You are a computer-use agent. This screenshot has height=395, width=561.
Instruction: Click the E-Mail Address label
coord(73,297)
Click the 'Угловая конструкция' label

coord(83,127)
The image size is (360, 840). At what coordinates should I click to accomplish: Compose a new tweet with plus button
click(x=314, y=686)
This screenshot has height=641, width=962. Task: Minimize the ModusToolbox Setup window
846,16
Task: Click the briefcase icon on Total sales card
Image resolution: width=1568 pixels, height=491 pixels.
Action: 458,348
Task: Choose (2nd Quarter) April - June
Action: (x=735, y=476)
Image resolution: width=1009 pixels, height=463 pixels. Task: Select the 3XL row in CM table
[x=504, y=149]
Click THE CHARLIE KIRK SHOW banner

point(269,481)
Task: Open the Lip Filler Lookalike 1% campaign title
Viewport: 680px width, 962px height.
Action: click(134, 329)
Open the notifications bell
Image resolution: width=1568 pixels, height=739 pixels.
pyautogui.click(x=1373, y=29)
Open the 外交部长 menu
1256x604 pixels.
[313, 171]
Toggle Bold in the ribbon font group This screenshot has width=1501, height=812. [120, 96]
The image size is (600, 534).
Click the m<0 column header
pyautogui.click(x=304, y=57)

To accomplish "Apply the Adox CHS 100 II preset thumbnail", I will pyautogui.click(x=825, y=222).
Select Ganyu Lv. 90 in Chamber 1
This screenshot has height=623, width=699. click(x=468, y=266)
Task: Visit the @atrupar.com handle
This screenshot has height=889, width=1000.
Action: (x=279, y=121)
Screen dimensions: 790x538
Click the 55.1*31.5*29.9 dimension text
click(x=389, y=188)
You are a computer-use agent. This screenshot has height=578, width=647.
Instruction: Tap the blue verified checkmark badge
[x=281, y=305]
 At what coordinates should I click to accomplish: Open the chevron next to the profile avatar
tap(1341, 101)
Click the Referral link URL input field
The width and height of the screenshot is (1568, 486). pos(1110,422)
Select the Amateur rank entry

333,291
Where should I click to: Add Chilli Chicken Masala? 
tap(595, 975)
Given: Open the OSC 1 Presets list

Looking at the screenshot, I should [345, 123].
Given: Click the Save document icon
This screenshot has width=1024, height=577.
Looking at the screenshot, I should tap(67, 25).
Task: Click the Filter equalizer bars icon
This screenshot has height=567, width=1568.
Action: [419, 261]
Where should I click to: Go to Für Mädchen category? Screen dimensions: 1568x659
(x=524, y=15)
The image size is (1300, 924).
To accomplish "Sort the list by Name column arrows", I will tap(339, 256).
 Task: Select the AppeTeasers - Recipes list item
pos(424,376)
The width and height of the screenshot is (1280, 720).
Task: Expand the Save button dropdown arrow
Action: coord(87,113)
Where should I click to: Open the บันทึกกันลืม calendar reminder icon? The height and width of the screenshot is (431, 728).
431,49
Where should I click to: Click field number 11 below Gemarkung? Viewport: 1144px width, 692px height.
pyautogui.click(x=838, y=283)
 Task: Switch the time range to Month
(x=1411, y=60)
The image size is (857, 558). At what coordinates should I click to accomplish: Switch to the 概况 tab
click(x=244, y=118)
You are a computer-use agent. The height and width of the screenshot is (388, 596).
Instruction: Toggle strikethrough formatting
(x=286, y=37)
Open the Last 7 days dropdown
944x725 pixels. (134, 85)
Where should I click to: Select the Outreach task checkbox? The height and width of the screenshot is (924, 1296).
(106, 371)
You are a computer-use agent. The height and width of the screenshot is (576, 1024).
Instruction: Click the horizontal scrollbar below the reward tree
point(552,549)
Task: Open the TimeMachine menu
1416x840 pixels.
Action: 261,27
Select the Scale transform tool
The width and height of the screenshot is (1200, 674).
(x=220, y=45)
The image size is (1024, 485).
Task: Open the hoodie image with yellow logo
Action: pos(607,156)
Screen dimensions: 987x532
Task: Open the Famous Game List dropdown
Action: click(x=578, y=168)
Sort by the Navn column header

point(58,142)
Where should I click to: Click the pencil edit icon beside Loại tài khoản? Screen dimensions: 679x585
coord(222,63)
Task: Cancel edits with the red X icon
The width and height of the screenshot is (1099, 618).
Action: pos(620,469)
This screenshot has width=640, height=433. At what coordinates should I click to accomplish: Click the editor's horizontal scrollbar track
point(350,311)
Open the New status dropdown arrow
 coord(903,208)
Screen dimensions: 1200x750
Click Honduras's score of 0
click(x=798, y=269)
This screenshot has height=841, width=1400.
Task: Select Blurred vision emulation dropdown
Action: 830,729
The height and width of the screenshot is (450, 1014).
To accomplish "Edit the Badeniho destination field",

====

Find the word "will" in the listing above, then copy each line where it turns up.

To accomplish "Apply the Adox CHS 100 II preset thumbnail", I will pyautogui.click(x=825, y=222).
To accomplish "Sort the list by Name column arrows", I will tap(339, 256).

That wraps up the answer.